▶ [Consignes]:
**a)** Recopiez fidèlement le passage du texte sur la lecture au lycée qui va de « On pouvait s'en » jusqu'à « rencontré jusqu'à présent). ».
**b)** D'après le texte sur la lecture au lycée, quels enseignants sont, en caricaturant à peine, les seuls à demander à leurs élèves de lire des livres ?
**c)** Prolongez le texte sur la lecture au lycée en reprenant juste après sa dernière phrase.

▶ [Texte de lecture]:
• Quand tu arrives à la fac et que tu comprends qu'il va falloir lire des livres.

     

     Si vous ne le saviez pas, Le Figaro vous l'apprend : Avoir des lectures exigeantes influe sur la mémoire et le niveau d’écriture

    Selon une étude de l'International Journal of Business Administration (tout un programme...), lire des romans "sophistiqués" ou bien des livres scientifiques "complexes" aurait une influence sur la capacité à se souvenir et sur les capacités d'écriture. 

    On pouvait s'en douter, certes, mais cela va toujours mieux en le disant !

    Cette publication m'a fait penser à une remarque que je me suis faite il y a déjà quelques temps, quant à la quantité et à la qualité des lectures demandées au lycée. (Pour ce qui est du collège et de l'école primaire, l'affaire est entendu, faire lire beaucoup et des écrits suffisamment complexes est indispensable, et cela très tôt.)

    Mais au lycée, finalement, quels livres les élèves sont-ils amenés à lire ? 

    La réponse est simple et assez effrayante si l'on est d'accord avec l'étude citée par Le Figaro : pas grand chose, et, surtout, dans un domaine bien trop restreint. 

    En effet, en caricaturant à peine, il n'y a que les profs de français qui demandent à leurs élèves de lire des livres. Il est étonnant que ce constat soit aussi peu fait (je ne l'ai jamais rencontré jusqu'à présent).

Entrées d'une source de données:
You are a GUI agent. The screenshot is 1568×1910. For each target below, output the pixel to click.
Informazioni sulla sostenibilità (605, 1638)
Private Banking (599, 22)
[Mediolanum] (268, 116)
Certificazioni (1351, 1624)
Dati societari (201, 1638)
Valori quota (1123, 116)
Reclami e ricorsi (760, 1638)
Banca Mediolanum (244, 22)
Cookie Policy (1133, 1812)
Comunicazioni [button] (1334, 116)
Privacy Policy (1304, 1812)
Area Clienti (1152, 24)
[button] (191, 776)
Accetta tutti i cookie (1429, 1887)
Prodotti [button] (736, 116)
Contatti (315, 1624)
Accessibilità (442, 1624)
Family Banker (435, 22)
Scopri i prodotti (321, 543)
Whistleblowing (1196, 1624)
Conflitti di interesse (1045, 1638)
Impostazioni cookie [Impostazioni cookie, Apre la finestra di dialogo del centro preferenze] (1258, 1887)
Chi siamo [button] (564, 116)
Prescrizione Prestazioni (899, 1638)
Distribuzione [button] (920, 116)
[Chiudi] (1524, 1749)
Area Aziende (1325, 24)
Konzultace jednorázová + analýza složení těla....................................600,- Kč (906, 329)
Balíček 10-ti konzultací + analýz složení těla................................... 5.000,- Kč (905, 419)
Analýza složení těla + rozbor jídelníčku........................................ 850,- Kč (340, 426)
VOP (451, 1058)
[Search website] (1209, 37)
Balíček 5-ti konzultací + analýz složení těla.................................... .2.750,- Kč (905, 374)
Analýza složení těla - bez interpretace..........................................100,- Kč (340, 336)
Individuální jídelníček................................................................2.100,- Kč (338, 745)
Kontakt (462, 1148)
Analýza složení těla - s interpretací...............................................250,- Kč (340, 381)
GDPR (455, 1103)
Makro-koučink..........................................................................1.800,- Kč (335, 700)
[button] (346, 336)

▶ [Réponses par consigne]:
**a)**
On pouvait s'en douter, certes, mais cela va toujours mieux en le disant !

    Cette publication m'a fait penser à une remarque que je me suis faite il y a déjà quelques temps, quant à la quantité et à la qualité des lectures demandées au lycée. (Pour ce qui est du collège et de l'école primaire, l'affaire est entendu, faire lire beaucoup et des écrits suffisamment complexes est indispensable, et cela très tôt.)

    Mais au lycée, finalement, quels livres les élèves sont-ils amenés à lire ? 

    La réponse est simple et assez effrayante si l'on est d'accord avec l'étude citée par Le Figaro : pas grand chose, et, surtout, dans un domaine bien trop restreint. 

    En effet, en caricaturant à peine, il n'y a que les profs de français qui demandent à leurs élèves de lire des livres. Il est étonnant que ce constat soit aussi peu fait (je ne l'ai jamais rencontré jusqu'à présent).

**b)** Les profs de français.

**c)**
    Quid des profs d'histoire-géographie, des profs de sciences, des profs de SES, des profs de langue ? Elles sont rares, les fois où un libraire a vu des lycéens venir acheter un livre sur le Moyen-Âge, un Penguin bilingue, un recueil de Stephen Jay Gould ou un essai sur le salariat ! En revanche, des Zola, des Balzac, des Verlaine ou des Gaudé (sic), c'est monnaie courante.

    Je ne cherche pas ici à vilipender mes collègues. Ils ont d'autres chats à fouetter, confrontés qu'ils sont à la lourdeur de certains programmes mal conçus, aux lacunes culturelles et linguistiques des néo-lycéens. 

    Mais j'aimerais tant qu'ils se rendent compte de l'apport que pourrait apporter des lectures scientifiques à la culture générale des élèves et aussi à leur capacités de mémorisation, d'écriture, et, même si l'étude citée par Le Figaro ne le mentionne pas, à leur capacités de lecture et de compréhension. 

    Que j'ai pu suer en classe prépa sur des ouvrages de Bergson, de Duby, de Veyne ! Quelle difficulté j'ai pu éprouver face à des obstacles syntaxiques et lexicaux apparemment insurmontables. Je me souviens en particulier du mot "linéament", chez Bergson je crois, sur lequel j'avais pioché pendant un heure...

    Mais je me souviens aussi de la sensation de progresser, du sentiment d'aisance qui a été le mien au bout d'un certain temps, face à des livres de difficulté comparable (aisance relative, naturellement : jamais pu lire deux pages de Derrida ou de Blanchot !) 

    Or, les bacheliers généraux arrivent en fac d'histoire, de géo, d'éco, en prépas diverses et variées, sans avoir jamais lu un livre, un chapitre de la matière à laquelle ils sont censés s'intéresser pendant plusieurs années !

    En revanche, dans les prépas privées au concours de Sciences Po, on demande aux futures terminales de lire un livre sur le Front Populaire (véridique). Il faut donc payer, et vouloir viser très haut (Sciences Po, ce n'est pas rien) pour se voir enjoindre de lire un livre qui ne soit pas un roman, une pièce de théâtre ou un recueil de poèmes !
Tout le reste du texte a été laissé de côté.